» Text:
Crumbs From the Corner: Adventures in Woolgathering

Tuesday, October 16, 2007

A Green Wedding



We got married in Ireland in 2006. From the moment we planned an actual date, to the wedding day itself, no more than three weeks passed.
Here is how we did it.
We had twenty eight people at our wedding, including ourselves. Once we made that list there were no additions as we had considered at length about who to invite.
Officially, we had neither best man nor bridesmaid; instead we each had a witness that would sign the register and do the legal part of those roles.
We had no notion of hiring a car to take the bride to the ceremony; my mother's car worked perfectly and the bride arrived even before the guests were ready!
We had one of our guests take the photos and do the video filming at the same time. It's astonishing what some people can do with only one pair of hands.
The flowers were organised by a friend of the family who makes a living with flower arranging. The flowers looked beautiful during the ceremony and were left alone afterwards; we had no more need of them and other people got to appreciate them.
I spent less than four Euro on luxury writing paper and hand wrote an invitation to each person.
I was able to personally deliver a number of them, so the total cost of wedding invitations including postage was less than ten Euro.
The bride's wedding dress was bought for $15 in a discount warehouse (thank ye kindly, Cargo Largo) about four years before the wedding took place; initially we considered the possibility of utilising the dress when attending an opera, or something of that fancy nature. Now, we look back on that and we hurt ourselves laughing...opera? Our entire wedding cost less than the proposed opera. Instead, the dress had the honour of being the wedding gown, as purple was the bride's most favourite colour!
The groom wore his best suit for the occasion. Neither of us purchased a new item of clothing for the day.
On the wedding day at the reception, all the ladies present and accounted for received a small, handmade bag filled with little trinkets such as a handmade chocolate, a bookmark, a party whistle in the colour of the bride's dress, and a colourful piece of jewellery. A very good friend and her mother put those bags together, and prepared the whole thing so we didn't have to worry at all. The velvet bag also magically matched the colour of the wedding dress, a rare feat since neither friend nor mother had seen so much as a picture of the dress. One of the guests who received a token said, “I'll never forget this as long as I live.” Money cannot buy that sort of affirmation.
The reception was held in a section of a very small pub that would hold barely any more than the chosen number of people so 'straggler guests' were not an option. The highlight of the location was its proximity to a beautiful lake in a remote green area. This way guests had somewhere to walk and talk if the pub felt too crowded or if the day was fine weather-wise. When we stopped by to ask the pub owner about our crowd occupying his pub for a night, he advised us that booking it was not necessary. He promised he would make sure that the little room to the side was kept free. We could hang whatever decorations we chose. Then I asked about money, and held my breath.
He gave me a strange look and said “what money? Don't worry about that.”

Element and text location data:
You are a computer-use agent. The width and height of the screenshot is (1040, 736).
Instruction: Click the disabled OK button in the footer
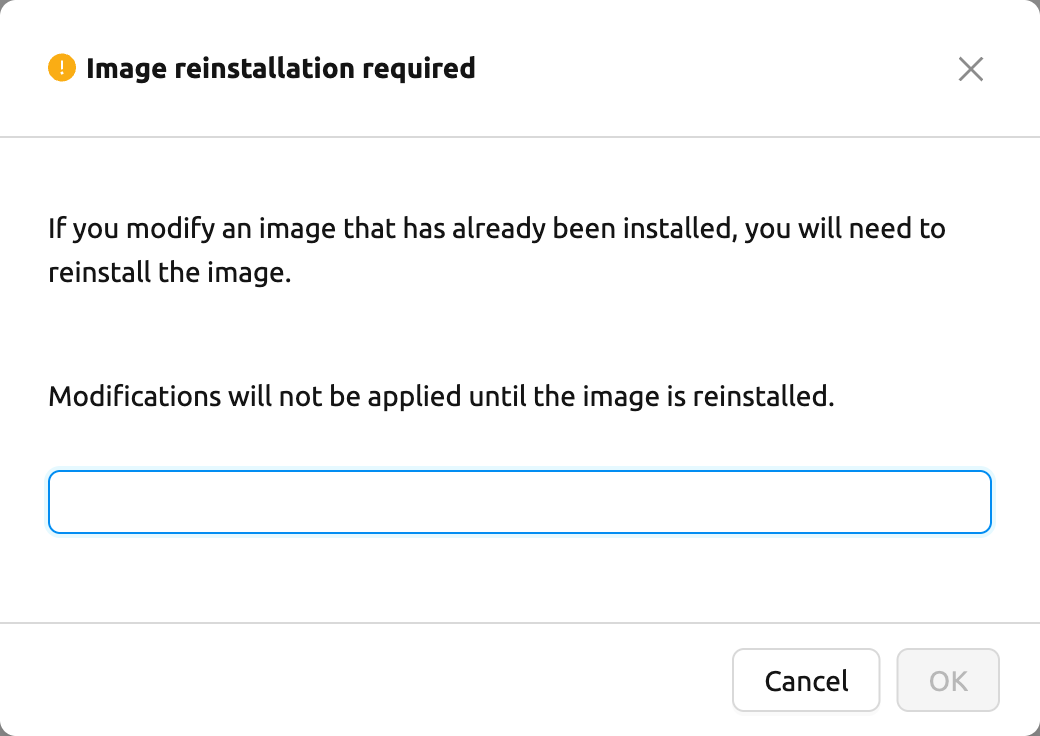(x=948, y=680)
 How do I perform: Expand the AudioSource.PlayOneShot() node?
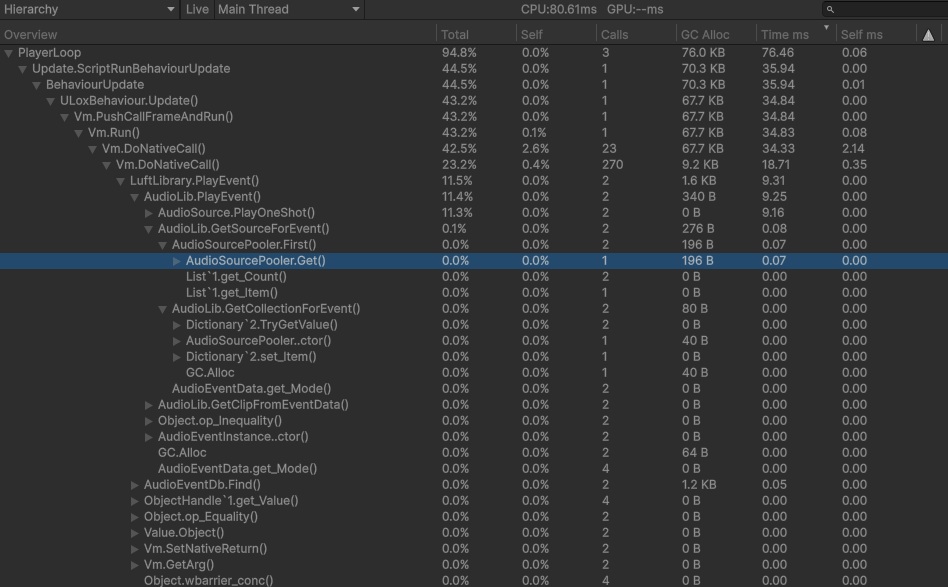pos(146,212)
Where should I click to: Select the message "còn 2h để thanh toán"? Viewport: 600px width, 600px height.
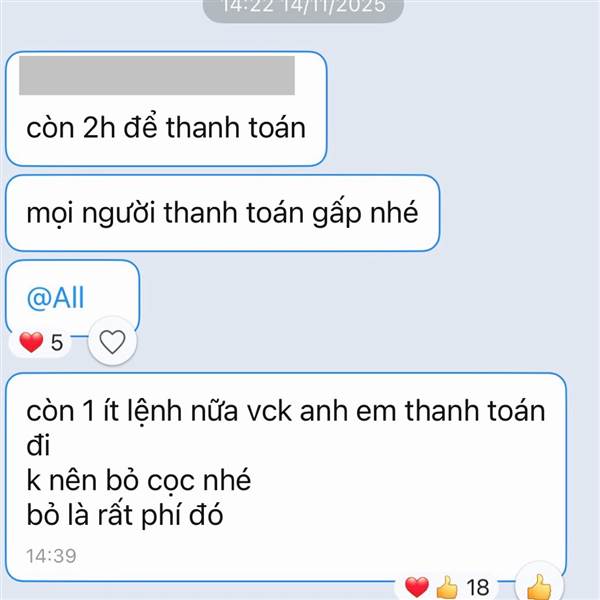tap(166, 127)
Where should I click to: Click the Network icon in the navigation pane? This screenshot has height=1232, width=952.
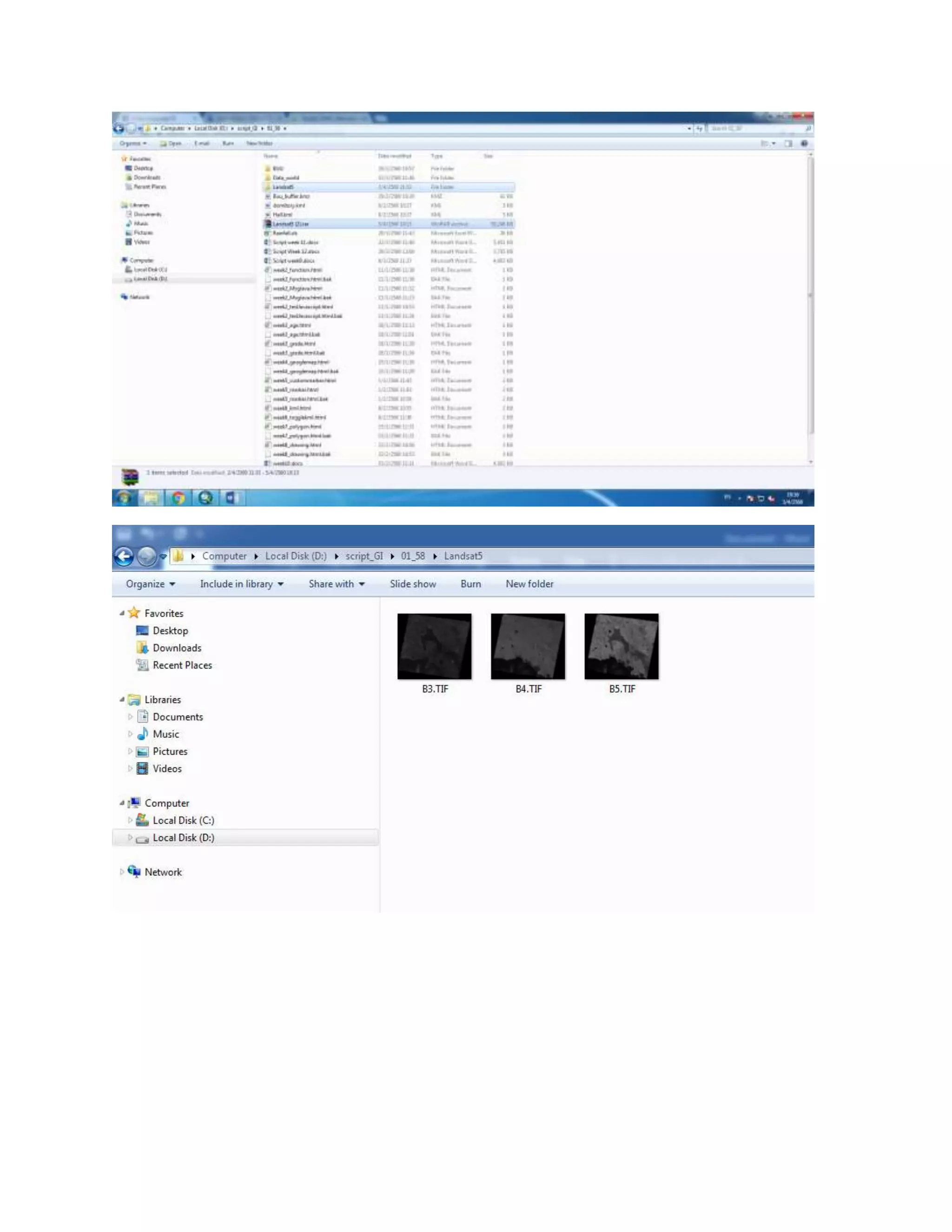coord(134,872)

» Written request: According to the wedding post, how much did the bride's wedding dress cost?

» Correct response: $15